Generally I discourage inheriting from the AIPath class. It is designed so that most things can be accomplished by separate scripts that interact with it without any inheritance.

You can also create a custom editor script (which inherits from AIBaseEditor) and exposes your custom properties.

@aron_granberg Dang it, I just finished a refactor from a separate script + AIPath to a subclass of AIPath yesterday. For some reason I always thought subclassing was supposed to be a main usage.

Why do you discourage subclassing AIPath? Is there an intended better way of creating an AI agent script for users who want more control over the implementation (e.g. access to the path value)? My other thought was to use AIPath as a template, and implement my own version of the class from AIBase and IAstarAI, just like AIPath. Is this the better way? Or are users supposed to only ever use the AIPath script as is? Having an extra Monobehavior seems wasteful when you start having large quantities of agents, and just using the existing path value after its calculation seems a lot more performant than having a second script that creates its own interpolator and observes.

Thanks for the help!

@aron_granberg Just wanted to bump this thread to bring my questions in my last post to your attention. Thanks!

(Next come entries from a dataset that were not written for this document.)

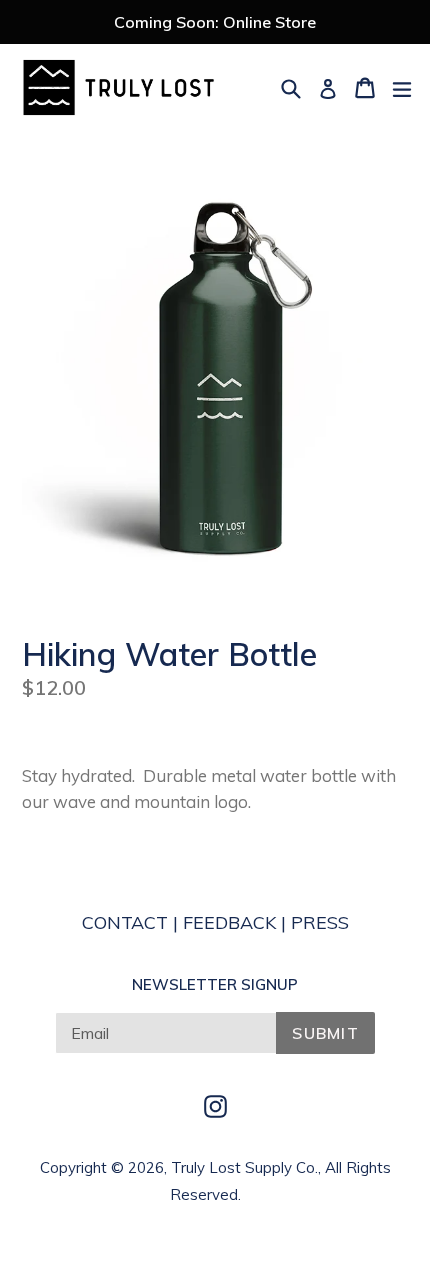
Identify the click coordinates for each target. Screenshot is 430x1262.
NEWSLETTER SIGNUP (215, 985)
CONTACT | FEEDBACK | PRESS (215, 922)
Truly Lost (206, 1167)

You can of course subclass AIPath if you really need it (e.g. to access the path field). The recommendation stems mostly from people adding a ton of game logic to the AIPath script, which usually makes things more brittle than if they had interfaced with the AIPath component from a separate script.

In your case I’d probably recommend subclassing AIPath and adding a few simple methods that you need, e.g. Vector3 EstimatedPositionAtFutureTime (float t) or something.